By Cormac McCarthy
Cormac McCarthy’s The Road is a book that marks the end of something. Most obviously it’s a book about the end of the world as we know it. It follows the adventures of “the man” and “the boy” as they travel along a road that cuts through an unnamed American landscape covered in the dirty ash of nuclear winter. They’re cold, hungry, and on the run from the kinds of wasteland punks familiar to fans of the Mad Max films:
An army in tennis shoes, tramping. Carrying three-foot lengths of pipe with leather wrappings. Lanyards at the wrist. Some of the pipes were threaded through with lengths of chain fitted at their ends with every manner of bludgeon. They clanked past, marching with a swaying gait like wind-up toys. Bearded, their breath smoking through their masks. . . . The phalanx following carried spears or lances tasseled with ribbons, the long blades hammered out of trucksprings in some crude forge upcountry. . . . Tramping. Behind them came wagons drawn by slaves in harness and piled with goods of war and after that the women, perhaps a dozen in number, some of them pregnant, and lastly a supplementary consort of catamites illclothed against the cold and fitted in dogcollars and yoked each to each.

**Challenge 1**
Format the rows from the line with "Task: Hide the menus with collapse chevron" up to and including the line with "Looking at the screenshot, I should tap(109, 347)." as a numbered list, leaving out any blank lines.

[Entries from a dataset]
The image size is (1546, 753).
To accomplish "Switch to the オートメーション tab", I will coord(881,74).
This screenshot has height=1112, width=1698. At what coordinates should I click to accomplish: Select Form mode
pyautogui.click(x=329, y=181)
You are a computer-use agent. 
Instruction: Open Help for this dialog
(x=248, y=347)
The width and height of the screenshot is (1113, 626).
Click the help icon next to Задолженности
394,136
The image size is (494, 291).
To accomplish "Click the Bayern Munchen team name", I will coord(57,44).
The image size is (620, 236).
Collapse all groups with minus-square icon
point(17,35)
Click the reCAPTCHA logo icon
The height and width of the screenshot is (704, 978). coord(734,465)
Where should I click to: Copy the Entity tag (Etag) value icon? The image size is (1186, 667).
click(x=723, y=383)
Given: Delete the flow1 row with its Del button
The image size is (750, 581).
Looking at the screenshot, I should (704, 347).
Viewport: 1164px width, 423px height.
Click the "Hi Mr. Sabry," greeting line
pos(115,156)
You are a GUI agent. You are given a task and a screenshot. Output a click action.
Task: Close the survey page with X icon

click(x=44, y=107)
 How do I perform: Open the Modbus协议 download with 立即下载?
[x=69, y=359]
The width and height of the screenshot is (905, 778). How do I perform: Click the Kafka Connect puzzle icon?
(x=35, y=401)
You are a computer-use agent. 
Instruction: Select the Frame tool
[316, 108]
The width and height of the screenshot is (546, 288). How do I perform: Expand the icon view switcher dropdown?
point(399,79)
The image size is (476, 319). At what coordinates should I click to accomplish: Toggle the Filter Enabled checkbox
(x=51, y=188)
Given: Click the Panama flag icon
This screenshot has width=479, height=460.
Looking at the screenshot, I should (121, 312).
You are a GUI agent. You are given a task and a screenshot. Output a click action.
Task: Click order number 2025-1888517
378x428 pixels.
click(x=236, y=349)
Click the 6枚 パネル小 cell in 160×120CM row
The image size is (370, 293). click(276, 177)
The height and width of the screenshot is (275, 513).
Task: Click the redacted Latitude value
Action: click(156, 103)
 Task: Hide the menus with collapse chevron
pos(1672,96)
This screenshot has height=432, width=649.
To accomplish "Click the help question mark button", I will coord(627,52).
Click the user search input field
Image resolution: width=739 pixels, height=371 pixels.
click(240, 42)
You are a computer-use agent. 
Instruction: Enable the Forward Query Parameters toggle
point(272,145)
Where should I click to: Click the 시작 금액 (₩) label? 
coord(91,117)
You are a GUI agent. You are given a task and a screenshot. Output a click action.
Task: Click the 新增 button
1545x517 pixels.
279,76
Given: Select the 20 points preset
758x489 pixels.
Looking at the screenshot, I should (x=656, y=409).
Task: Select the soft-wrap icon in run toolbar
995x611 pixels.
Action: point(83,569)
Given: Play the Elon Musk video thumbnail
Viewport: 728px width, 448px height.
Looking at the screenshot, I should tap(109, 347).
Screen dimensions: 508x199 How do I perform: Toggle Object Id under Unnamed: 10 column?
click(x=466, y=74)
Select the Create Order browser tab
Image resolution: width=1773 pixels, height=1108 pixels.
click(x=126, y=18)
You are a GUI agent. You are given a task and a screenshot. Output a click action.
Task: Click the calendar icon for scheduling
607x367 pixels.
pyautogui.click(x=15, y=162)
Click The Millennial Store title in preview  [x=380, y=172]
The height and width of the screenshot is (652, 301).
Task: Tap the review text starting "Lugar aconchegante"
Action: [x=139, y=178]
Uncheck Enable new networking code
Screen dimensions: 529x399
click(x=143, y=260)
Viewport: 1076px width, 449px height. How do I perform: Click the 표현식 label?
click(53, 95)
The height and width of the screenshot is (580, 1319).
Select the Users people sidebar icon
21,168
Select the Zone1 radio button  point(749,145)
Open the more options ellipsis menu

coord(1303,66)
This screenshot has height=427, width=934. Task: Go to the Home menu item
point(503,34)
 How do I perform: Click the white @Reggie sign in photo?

**Challenge 2**
Answer these questions about the passage on The Road:
(a) What covers the unnamed American landscape that the road cuts through?
(b) What were the long blades of the spears or lances hammered out of?
(c) What drew the wagons that came behind the phalanx?

**Final result 1**
1.  Task: Hide the menus with collapse chevron
2. pos(1672,96)
3. This screenshot has height=432, width=649.
4. To accomplish "Click the help question mark button", I will coord(627,52).
5. Click the user search input field
6. Image resolution: width=739 pixels, height=371 pixels.
7. click(240, 42)
8. You are a computer-use agent. 
9. Instruction: Enable the Forward Query Parameters toggle
10. point(272,145)
11. Where should I click to: Click the 시작 금액 (₩) label? 
12. coord(91,117)
13. You are a GUI agent. You are given a task and a screenshot. Output a click action.
14. Task: Click the 新增 button
15. 1545x517 pixels.
16. 279,76
17. Given: Select the 20 points preset
18. 758x489 pixels.
19. Looking at the screenshot, I should (x=656, y=409).
20. Task: Select the soft-wrap icon in run toolbar
21. 995x611 pixels.
22. Action: point(83,569)
23. Given: Play the Elon Musk video thumbnail
24. Viewport: 728px width, 448px height.
25. Looking at the screenshot, I should tap(109, 347).

**Final result 2**
(a) The dirty ash of nuclear winter.
(b) Trucksprings.
(c) Slaves in harness.